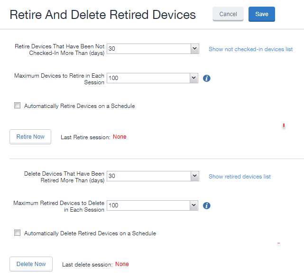Click the Retire Now button

click(30, 137)
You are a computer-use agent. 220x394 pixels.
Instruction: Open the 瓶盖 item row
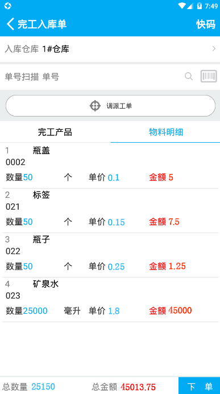[110, 165]
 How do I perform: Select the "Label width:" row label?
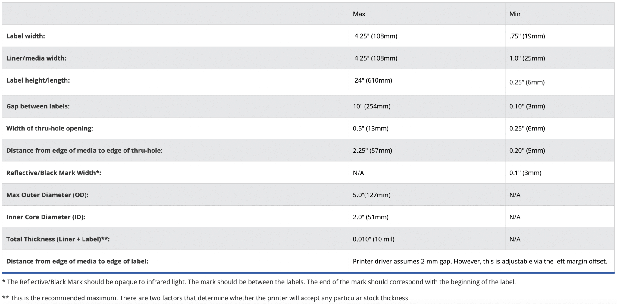pos(26,36)
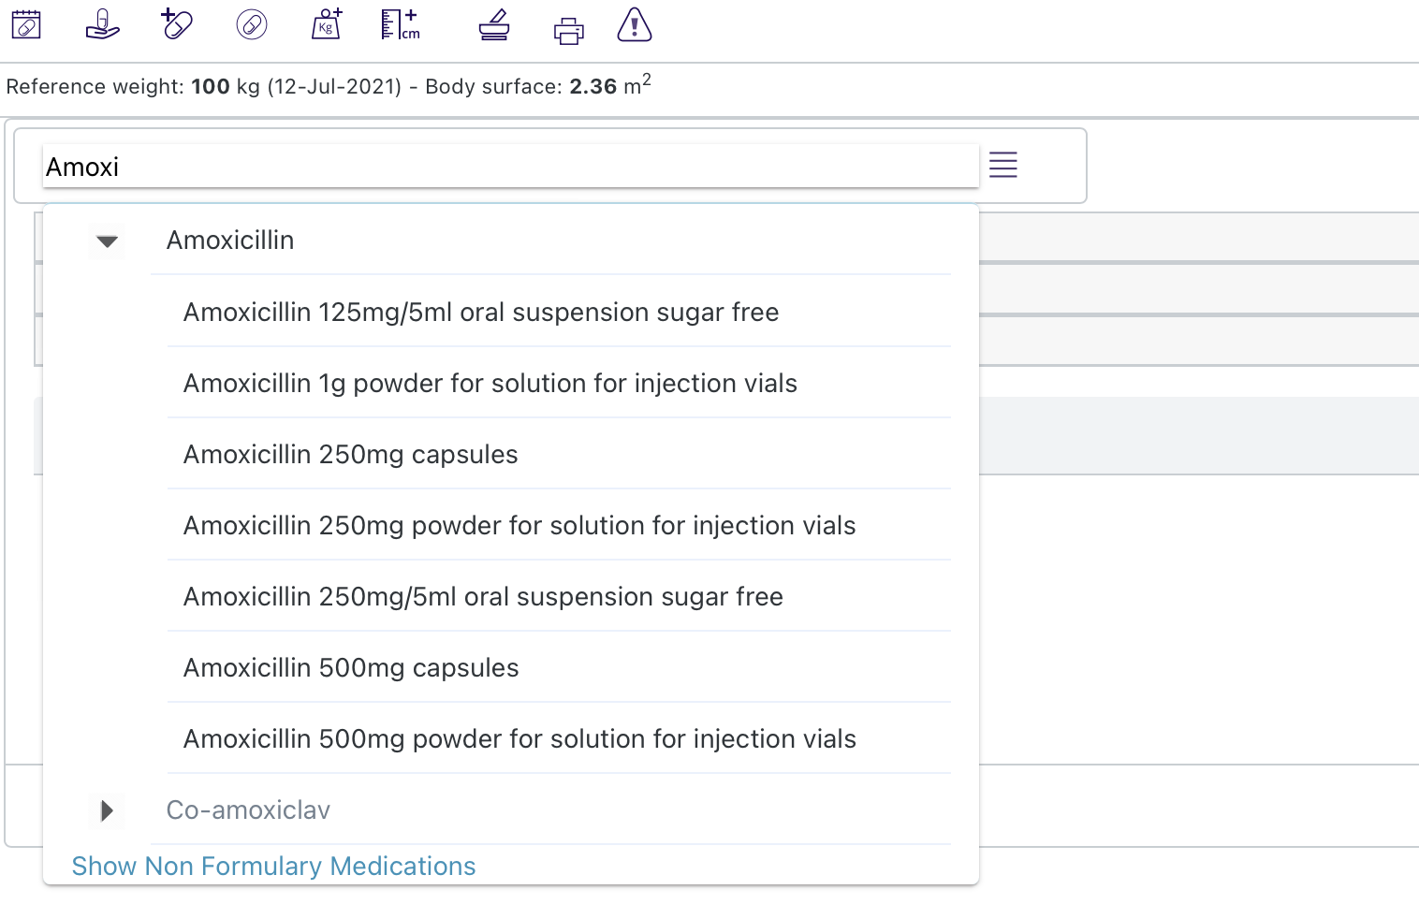The width and height of the screenshot is (1419, 904).
Task: Open the warning triangle alert icon
Action: tap(634, 25)
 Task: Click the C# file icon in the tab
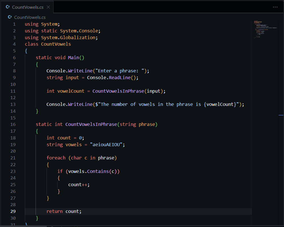[x=8, y=7]
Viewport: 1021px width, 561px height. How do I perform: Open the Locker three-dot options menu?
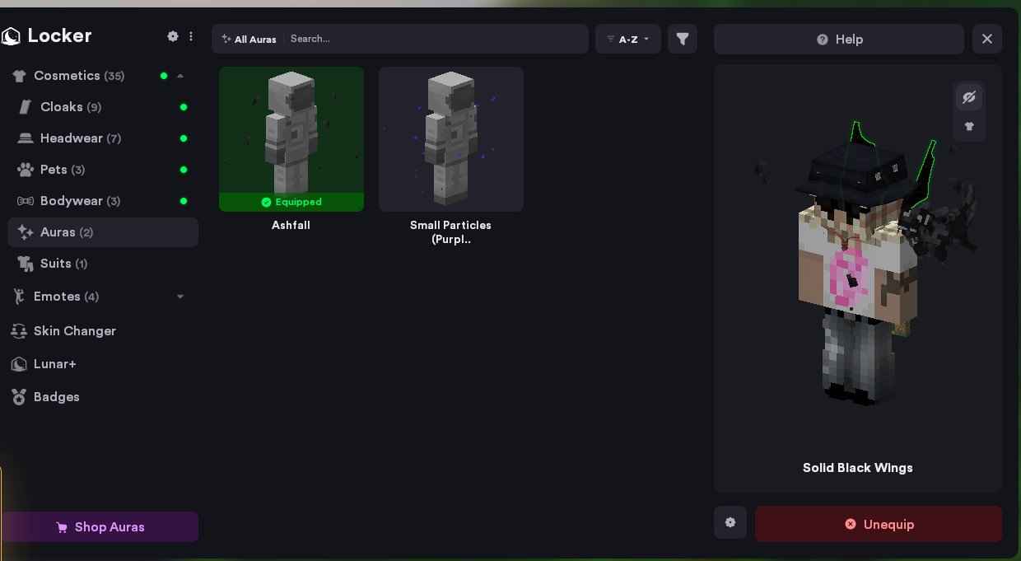(191, 36)
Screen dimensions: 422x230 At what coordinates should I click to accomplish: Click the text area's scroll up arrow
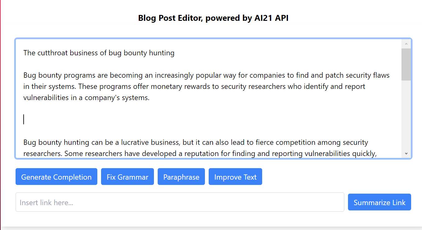406,44
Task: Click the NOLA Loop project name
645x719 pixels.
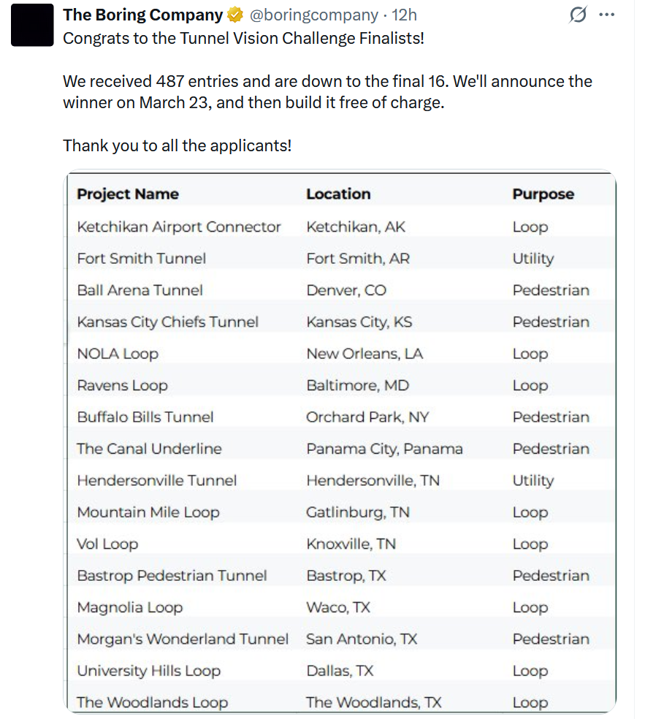Action: [x=118, y=354]
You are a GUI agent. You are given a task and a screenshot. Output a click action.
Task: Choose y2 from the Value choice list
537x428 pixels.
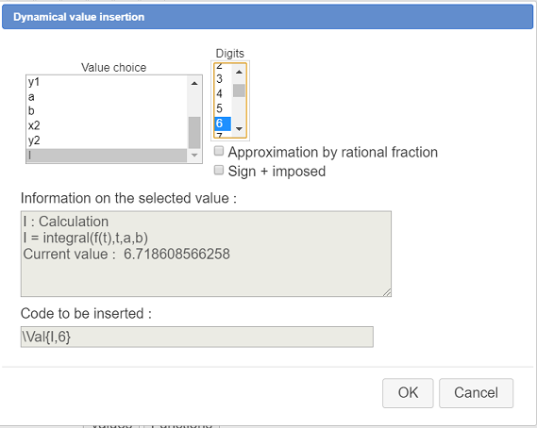tap(107, 140)
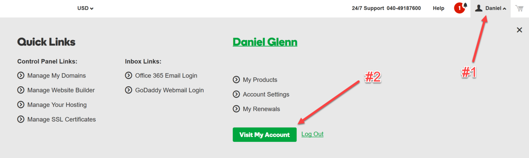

------

Go through the records and report each line that contains "agent".

* REPLY TO THE EXERCISE
You are a computer-use agent. 220x394 pixels.
You are a GUI agent. You are given a task and a screenshot. Output a click action.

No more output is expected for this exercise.